Fool. She sighed and returned to her bed. When it came to McCall, a fool was all she’d ever been.

And though the thicker wool of her cushioned bed enfolded her more closely than the thin pallet McCall had rolled himself into, she found no comfort, no rest or release from heated midnight dreams, lush as black silk and just as terrifying.

Her peaceful life here in New Zealand with her son was over. Out of the shadows and into the fire—a fire that would burn her baby alive. All her plots and strategies, all her sacrifices were worth nothing if Falcone got to Danny. And if he got to her—

She shuddered. McCall might suspect, or think he knew, but he couldn’t prove a thing. She held the only proofs, just as she held Falcone’s life in her hands. A dual-edged sword meaning death, and so Falcone had kept his search low-key, discreet. But if he got her, she knew exactly what Falcone would do—what he’d wanted to do for the past twelve years, since she’d reached the age of consent at sixteen. And he’d take back his son.
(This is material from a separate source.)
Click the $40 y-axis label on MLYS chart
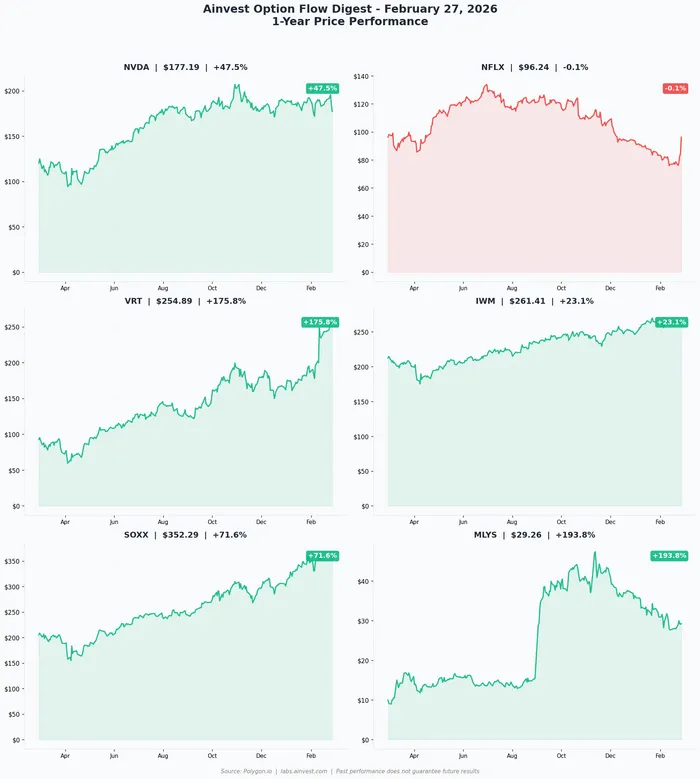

It wasn’t happening to Danny. Her little boy would live and grow and play in peace, become a man like his grandfather, and his honorary grandfathers, and if she had to sacrifice her life for that to occur, so be it.

Her sleepless eyes watched dawn break over the tiny harbor across the road, knowing that McCall was doing the same, laying aside his wildness like a folded cloak and slipping into the persona of humanity he shed with the fall of night.

She rubbed her eyes. She definitely needed more sleep if she was indulging in dawn fancies, turning McCall into a creature of the twilight. He wasn’t after her blood to keep himself alive. He was just a man, about to betray her and her little boy the same way he’d betrayed his country, and for the same reason.

Money. It was as cold and as crude as that.

McCall pushed open the door of her studio and walked in. He didn’t question it, didn’t wonder if he should keep watching from across the road, as he had all morning. It had nothing to do with the afternoon rain drenching him. The coolness soaking him through was refreshing after hours of his body aching from superheated dreams, waking and sleeping: dreams of slipping that wraithlike sheath from her pearlescent skin, and burning alive with her in the inferno their loving would create.

No, the ache had grown unbearable, and he accepted the simple fact. He needed to see her, talk to her to ease it. As simple and as damn complicated as that.

“Good afternoon, Elizabeth Silver.” He had to keep playing the game until she gave him a sign, let him into her world, and hand over the evidence he knew in his gut was here somewhere.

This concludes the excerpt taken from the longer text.